▶ **Record excerpts**:
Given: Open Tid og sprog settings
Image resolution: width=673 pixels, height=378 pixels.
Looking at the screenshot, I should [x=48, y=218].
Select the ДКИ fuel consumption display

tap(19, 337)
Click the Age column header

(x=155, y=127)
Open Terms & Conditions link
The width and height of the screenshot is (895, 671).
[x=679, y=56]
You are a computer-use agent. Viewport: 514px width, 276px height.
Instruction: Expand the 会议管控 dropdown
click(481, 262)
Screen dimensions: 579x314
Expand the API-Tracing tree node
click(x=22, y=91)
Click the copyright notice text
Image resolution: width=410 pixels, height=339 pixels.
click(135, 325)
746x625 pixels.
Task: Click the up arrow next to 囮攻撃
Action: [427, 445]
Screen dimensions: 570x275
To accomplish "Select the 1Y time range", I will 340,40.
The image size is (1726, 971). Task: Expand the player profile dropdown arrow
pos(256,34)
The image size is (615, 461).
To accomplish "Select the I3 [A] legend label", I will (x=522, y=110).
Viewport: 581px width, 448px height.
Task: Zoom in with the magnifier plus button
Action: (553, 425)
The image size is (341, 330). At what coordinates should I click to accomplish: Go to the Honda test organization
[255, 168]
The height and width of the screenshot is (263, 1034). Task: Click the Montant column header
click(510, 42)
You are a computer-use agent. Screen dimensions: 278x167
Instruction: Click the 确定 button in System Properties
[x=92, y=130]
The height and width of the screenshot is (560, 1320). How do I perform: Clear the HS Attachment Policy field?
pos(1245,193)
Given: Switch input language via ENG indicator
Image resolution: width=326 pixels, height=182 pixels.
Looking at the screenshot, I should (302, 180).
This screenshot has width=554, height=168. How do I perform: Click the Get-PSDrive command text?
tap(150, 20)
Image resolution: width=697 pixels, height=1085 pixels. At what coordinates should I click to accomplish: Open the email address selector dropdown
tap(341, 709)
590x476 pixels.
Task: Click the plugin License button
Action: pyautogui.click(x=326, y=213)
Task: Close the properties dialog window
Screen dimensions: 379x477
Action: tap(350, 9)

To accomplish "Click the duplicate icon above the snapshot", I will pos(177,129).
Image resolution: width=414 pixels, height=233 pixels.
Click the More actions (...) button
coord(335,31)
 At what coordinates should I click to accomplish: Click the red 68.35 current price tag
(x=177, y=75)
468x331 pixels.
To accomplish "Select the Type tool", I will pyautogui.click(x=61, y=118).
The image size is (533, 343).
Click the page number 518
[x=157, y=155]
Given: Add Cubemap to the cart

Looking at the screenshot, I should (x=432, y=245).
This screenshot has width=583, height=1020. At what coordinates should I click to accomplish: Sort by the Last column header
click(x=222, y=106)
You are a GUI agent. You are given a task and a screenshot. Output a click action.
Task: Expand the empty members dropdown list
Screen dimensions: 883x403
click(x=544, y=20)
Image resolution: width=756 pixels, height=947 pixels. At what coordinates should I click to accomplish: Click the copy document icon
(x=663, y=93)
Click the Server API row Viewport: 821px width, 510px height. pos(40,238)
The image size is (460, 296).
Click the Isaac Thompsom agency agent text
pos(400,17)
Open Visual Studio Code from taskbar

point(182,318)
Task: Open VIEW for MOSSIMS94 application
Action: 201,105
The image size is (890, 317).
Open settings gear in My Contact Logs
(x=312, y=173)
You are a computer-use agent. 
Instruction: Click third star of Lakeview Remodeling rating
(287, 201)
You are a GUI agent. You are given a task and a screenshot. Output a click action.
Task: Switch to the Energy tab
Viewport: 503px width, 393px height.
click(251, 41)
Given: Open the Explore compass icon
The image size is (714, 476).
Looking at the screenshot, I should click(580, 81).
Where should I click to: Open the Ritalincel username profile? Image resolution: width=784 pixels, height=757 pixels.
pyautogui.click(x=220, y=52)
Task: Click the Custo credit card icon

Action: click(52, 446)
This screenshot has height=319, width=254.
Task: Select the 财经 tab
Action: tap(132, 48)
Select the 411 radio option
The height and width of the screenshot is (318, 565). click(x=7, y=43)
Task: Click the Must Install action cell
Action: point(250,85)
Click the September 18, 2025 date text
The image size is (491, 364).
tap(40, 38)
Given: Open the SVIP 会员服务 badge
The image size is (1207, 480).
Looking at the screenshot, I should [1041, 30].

▶ **What to produce**: Write out the complete set of records exactly as given.

▶ **Solution to the exercise**:
Given: Open Tid og sprog settings
Image resolution: width=673 pixels, height=378 pixels.
Looking at the screenshot, I should [x=48, y=218].
Select the ДКИ fuel consumption display

tap(19, 337)
Click the Age column header

(x=155, y=127)
Open Terms & Conditions link
The width and height of the screenshot is (895, 671).
[x=679, y=56]
You are a computer-use agent. Viewport: 514px width, 276px height.
Instruction: Expand the 会议管控 dropdown
click(481, 262)
Screen dimensions: 579x314
Expand the API-Tracing tree node
click(x=22, y=91)
Click the copyright notice text
Image resolution: width=410 pixels, height=339 pixels.
click(135, 325)
746x625 pixels.
Task: Click the up arrow next to 囮攻撃
Action: [427, 445]
Screen dimensions: 570x275
To accomplish "Select the 1Y time range", I will 340,40.
The image size is (1726, 971). Task: Expand the player profile dropdown arrow
pos(256,34)
The image size is (615, 461).
To accomplish "Select the I3 [A] legend label", I will (x=522, y=110).
Viewport: 581px width, 448px height.
Task: Zoom in with the magnifier plus button
Action: (553, 425)
The image size is (341, 330). At what coordinates should I click to accomplish: Go to the Honda test organization
[255, 168]
The height and width of the screenshot is (263, 1034). Task: Click the Montant column header
click(510, 42)
You are a computer-use agent. Screen dimensions: 278x167
Instruction: Click the 确定 button in System Properties
[x=92, y=130]
The height and width of the screenshot is (560, 1320). How do I perform: Clear the HS Attachment Policy field?
pos(1245,193)
Given: Switch input language via ENG indicator
Image resolution: width=326 pixels, height=182 pixels.
Looking at the screenshot, I should (302, 180).
This screenshot has width=554, height=168. How do I perform: Click the Get-PSDrive command text?
tap(150, 20)
Image resolution: width=697 pixels, height=1085 pixels. At what coordinates should I click to accomplish: Open the email address selector dropdown
tap(341, 709)
590x476 pixels.
Task: Click the plugin License button
Action: pyautogui.click(x=326, y=213)
Task: Close the properties dialog window
Screen dimensions: 379x477
Action: tap(350, 9)

To accomplish "Click the duplicate icon above the snapshot", I will pos(177,129).
Image resolution: width=414 pixels, height=233 pixels.
Click the More actions (...) button
coord(335,31)
 At what coordinates should I click to accomplish: Click the red 68.35 current price tag
(x=177, y=75)
468x331 pixels.
To accomplish "Select the Type tool", I will pyautogui.click(x=61, y=118).
The image size is (533, 343).
Click the page number 518
[x=157, y=155]
Given: Add Cubemap to the cart

Looking at the screenshot, I should (x=432, y=245).
This screenshot has width=583, height=1020. At what coordinates should I click to accomplish: Sort by the Last column header
click(x=222, y=106)
You are a GUI agent. You are given a task and a screenshot. Output a click action.
Task: Expand the empty members dropdown list
Screen dimensions: 883x403
click(x=544, y=20)
Image resolution: width=756 pixels, height=947 pixels. At what coordinates should I click to accomplish: Click the copy document icon
(x=663, y=93)
Click the Server API row Viewport: 821px width, 510px height. pos(40,238)
The image size is (460, 296).
Click the Isaac Thompsom agency agent text
pos(400,17)
Open Visual Studio Code from taskbar

point(182,318)
Task: Open VIEW for MOSSIMS94 application
Action: 201,105
The image size is (890, 317).
Open settings gear in My Contact Logs
(x=312, y=173)
You are a computer-use agent. 
Instruction: Click third star of Lakeview Remodeling rating
(287, 201)
You are a GUI agent. You are given a task and a screenshot. Output a click action.
Task: Switch to the Energy tab
Viewport: 503px width, 393px height.
click(251, 41)
Given: Open the Explore compass icon
The image size is (714, 476).
Looking at the screenshot, I should click(580, 81).
Where should I click to: Open the Ritalincel username profile? Image resolution: width=784 pixels, height=757 pixels.
pyautogui.click(x=220, y=52)
Task: Click the Custo credit card icon

Action: click(52, 446)
This screenshot has height=319, width=254.
Task: Select the 财经 tab
Action: tap(132, 48)
Select the 411 radio option
The height and width of the screenshot is (318, 565). click(x=7, y=43)
Task: Click the Must Install action cell
Action: point(250,85)
Click the September 18, 2025 date text
The image size is (491, 364).
tap(40, 38)
Given: Open the SVIP 会员服务 badge
The image size is (1207, 480).
Looking at the screenshot, I should [1041, 30].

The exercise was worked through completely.